[Target position records]
==*==

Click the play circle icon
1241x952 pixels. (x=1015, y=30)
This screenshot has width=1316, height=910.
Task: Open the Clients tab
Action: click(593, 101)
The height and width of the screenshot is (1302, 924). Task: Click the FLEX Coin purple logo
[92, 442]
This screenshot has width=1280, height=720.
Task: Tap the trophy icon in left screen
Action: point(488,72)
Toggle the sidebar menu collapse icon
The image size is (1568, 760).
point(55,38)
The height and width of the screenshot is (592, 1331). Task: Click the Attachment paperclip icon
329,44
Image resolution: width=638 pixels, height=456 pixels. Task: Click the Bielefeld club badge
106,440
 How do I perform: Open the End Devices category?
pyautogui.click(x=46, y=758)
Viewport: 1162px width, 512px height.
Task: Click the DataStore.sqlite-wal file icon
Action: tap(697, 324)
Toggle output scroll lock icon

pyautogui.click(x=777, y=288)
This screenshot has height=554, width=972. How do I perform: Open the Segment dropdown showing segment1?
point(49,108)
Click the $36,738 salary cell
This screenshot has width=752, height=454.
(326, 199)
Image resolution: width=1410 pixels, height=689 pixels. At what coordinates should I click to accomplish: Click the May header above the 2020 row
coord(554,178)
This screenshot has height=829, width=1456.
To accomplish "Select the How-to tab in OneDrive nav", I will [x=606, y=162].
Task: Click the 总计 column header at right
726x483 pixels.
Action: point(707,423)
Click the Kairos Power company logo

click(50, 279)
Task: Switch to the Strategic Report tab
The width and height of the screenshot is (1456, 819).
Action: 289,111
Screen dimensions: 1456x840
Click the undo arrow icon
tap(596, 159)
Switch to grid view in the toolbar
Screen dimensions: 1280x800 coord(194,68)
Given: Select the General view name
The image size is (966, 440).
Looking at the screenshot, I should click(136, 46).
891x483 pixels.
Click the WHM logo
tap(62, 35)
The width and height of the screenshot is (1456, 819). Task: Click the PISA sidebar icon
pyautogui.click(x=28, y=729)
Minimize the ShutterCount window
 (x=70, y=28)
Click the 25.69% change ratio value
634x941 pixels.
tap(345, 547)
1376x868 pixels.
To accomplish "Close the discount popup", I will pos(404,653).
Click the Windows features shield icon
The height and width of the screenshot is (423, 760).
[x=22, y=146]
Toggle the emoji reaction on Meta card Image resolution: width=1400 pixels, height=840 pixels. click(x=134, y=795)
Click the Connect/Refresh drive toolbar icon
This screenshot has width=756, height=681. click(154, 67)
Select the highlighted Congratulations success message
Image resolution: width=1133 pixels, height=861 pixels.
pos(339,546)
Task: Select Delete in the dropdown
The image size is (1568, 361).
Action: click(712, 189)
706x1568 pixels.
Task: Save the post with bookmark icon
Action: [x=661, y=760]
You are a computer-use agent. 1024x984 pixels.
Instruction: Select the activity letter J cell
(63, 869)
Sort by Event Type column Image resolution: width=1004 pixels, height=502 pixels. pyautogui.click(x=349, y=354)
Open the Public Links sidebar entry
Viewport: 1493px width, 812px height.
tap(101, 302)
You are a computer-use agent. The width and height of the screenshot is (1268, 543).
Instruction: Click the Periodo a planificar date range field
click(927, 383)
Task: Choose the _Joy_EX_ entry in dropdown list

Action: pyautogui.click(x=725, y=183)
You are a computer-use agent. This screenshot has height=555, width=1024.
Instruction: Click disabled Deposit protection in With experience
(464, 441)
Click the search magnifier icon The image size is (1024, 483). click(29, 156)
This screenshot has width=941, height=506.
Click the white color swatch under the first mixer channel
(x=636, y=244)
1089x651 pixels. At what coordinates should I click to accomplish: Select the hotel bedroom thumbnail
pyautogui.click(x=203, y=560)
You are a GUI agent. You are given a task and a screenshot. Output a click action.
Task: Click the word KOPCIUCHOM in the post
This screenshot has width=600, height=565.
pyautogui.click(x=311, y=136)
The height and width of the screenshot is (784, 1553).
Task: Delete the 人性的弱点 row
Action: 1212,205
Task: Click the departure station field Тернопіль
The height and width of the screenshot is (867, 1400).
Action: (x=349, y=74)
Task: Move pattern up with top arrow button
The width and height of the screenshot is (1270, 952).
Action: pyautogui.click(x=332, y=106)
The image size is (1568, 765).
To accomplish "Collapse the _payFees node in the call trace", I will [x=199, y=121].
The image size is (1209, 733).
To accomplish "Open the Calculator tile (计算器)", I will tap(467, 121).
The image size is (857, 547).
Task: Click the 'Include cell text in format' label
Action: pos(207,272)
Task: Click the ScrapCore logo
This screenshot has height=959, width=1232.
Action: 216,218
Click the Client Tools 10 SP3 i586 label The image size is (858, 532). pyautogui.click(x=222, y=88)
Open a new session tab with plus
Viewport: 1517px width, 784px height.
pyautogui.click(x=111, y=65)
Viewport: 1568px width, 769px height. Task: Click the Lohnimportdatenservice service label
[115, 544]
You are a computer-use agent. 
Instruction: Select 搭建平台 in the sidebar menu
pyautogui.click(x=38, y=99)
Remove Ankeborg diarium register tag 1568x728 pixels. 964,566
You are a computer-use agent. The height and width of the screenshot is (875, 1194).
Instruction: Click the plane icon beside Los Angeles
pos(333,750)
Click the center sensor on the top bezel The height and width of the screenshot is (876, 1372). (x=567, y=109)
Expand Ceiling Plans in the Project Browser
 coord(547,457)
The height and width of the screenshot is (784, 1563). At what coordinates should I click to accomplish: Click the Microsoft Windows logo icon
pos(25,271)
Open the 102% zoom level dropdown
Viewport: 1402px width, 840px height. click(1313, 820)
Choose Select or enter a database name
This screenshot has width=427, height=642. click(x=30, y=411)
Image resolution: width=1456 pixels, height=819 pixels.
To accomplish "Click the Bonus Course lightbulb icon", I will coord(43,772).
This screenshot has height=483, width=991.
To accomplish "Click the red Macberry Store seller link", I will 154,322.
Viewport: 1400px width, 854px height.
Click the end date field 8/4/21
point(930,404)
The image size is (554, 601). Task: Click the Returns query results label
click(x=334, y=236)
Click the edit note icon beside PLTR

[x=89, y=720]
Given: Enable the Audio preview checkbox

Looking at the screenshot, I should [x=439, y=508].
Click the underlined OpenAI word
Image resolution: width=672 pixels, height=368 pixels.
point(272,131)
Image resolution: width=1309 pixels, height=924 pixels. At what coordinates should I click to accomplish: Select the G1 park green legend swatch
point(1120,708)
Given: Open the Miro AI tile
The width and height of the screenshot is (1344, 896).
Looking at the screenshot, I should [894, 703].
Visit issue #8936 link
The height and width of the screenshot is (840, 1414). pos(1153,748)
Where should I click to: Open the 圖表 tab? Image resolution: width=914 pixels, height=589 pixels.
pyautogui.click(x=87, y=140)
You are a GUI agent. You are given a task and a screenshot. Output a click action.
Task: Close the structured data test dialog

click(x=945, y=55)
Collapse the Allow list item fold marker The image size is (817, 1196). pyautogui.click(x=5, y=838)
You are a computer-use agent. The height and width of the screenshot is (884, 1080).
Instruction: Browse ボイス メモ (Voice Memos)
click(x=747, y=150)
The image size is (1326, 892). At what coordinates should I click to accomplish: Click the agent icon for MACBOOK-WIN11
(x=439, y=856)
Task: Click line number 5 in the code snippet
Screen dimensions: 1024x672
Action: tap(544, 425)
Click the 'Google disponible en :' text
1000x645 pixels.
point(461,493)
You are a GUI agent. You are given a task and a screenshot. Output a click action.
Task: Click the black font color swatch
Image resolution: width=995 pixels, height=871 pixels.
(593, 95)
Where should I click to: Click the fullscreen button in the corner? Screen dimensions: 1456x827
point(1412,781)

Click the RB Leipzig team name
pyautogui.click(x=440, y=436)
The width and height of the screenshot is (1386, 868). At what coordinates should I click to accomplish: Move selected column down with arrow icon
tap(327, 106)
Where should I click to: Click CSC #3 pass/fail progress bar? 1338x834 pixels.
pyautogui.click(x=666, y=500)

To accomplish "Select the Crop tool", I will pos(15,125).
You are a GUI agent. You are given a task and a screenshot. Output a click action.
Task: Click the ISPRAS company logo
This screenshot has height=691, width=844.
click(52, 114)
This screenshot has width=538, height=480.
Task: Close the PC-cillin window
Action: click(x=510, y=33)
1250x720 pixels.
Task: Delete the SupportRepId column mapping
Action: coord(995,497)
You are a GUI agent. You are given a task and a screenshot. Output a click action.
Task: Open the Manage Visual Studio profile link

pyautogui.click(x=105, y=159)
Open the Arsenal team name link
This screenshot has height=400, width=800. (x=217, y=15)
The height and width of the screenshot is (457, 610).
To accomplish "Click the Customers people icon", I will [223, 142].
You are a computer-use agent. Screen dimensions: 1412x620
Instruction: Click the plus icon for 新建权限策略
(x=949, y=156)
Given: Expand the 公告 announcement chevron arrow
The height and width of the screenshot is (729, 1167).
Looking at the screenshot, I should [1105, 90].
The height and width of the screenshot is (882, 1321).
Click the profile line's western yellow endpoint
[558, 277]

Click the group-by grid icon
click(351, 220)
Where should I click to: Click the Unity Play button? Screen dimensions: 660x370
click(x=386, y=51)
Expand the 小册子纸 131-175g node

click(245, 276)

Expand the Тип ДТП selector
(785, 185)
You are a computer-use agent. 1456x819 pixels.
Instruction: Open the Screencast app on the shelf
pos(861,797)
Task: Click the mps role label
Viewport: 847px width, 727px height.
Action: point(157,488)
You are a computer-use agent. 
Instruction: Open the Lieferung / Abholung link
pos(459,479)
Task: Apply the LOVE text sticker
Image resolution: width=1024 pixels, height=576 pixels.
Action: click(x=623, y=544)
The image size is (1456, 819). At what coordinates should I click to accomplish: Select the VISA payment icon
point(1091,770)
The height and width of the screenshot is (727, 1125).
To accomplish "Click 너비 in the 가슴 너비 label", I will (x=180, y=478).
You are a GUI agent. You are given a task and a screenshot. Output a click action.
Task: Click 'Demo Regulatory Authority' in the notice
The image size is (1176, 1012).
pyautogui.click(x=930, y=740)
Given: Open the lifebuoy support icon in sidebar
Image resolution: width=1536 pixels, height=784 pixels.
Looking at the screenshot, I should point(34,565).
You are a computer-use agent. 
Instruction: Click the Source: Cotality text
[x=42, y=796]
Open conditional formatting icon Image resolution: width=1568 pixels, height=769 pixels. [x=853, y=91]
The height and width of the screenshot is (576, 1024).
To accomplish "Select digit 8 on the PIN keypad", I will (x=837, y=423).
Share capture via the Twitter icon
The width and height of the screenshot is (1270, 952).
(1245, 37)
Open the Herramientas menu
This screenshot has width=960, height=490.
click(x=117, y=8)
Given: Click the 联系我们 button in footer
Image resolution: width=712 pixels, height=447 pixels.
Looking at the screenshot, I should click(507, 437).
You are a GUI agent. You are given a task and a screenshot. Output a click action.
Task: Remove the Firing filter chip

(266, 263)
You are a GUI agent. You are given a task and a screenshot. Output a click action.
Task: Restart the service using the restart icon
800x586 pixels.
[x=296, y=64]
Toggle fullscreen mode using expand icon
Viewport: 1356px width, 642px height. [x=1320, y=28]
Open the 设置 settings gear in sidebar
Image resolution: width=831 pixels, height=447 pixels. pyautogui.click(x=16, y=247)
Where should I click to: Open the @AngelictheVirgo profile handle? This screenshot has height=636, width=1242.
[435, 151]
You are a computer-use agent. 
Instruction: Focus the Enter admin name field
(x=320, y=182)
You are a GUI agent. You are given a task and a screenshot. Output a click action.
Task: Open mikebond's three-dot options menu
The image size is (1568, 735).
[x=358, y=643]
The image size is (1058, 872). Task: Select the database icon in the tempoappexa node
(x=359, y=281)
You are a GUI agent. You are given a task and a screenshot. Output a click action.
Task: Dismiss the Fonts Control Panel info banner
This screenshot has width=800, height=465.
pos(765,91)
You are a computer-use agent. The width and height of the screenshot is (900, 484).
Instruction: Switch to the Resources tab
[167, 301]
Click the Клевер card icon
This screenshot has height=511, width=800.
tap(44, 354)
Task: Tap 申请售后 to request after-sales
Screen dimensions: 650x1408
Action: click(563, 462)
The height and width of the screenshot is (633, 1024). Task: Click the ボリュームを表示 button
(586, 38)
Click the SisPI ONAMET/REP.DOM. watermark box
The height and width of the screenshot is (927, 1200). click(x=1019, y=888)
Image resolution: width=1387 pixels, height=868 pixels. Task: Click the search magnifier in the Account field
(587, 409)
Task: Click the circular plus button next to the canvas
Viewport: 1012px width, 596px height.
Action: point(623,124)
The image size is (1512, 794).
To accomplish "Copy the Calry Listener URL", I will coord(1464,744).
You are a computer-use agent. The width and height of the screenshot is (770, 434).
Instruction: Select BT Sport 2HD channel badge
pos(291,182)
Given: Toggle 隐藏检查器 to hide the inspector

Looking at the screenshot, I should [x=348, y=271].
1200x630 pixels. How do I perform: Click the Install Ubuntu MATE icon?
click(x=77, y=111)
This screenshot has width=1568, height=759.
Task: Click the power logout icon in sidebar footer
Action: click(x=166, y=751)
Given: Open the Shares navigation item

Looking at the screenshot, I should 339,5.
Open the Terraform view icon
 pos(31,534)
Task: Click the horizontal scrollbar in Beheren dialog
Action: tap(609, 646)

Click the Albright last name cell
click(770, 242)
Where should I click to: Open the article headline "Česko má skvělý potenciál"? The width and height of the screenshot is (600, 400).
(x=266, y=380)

==*==

Print the lines from the one containing "The height and width of the screenshot is (576, 1024)." to the one containing "click(x=117, y=8)", both included, reproducing each exactly.

Exercise output:
The height and width of the screenshot is (576, 1024).
To accomplish "Select digit 8 on the PIN keypad", I will (x=837, y=423).
Share capture via the Twitter icon
The width and height of the screenshot is (1270, 952).
(1245, 37)
Open the Herramientas menu
This screenshot has width=960, height=490.
click(x=117, y=8)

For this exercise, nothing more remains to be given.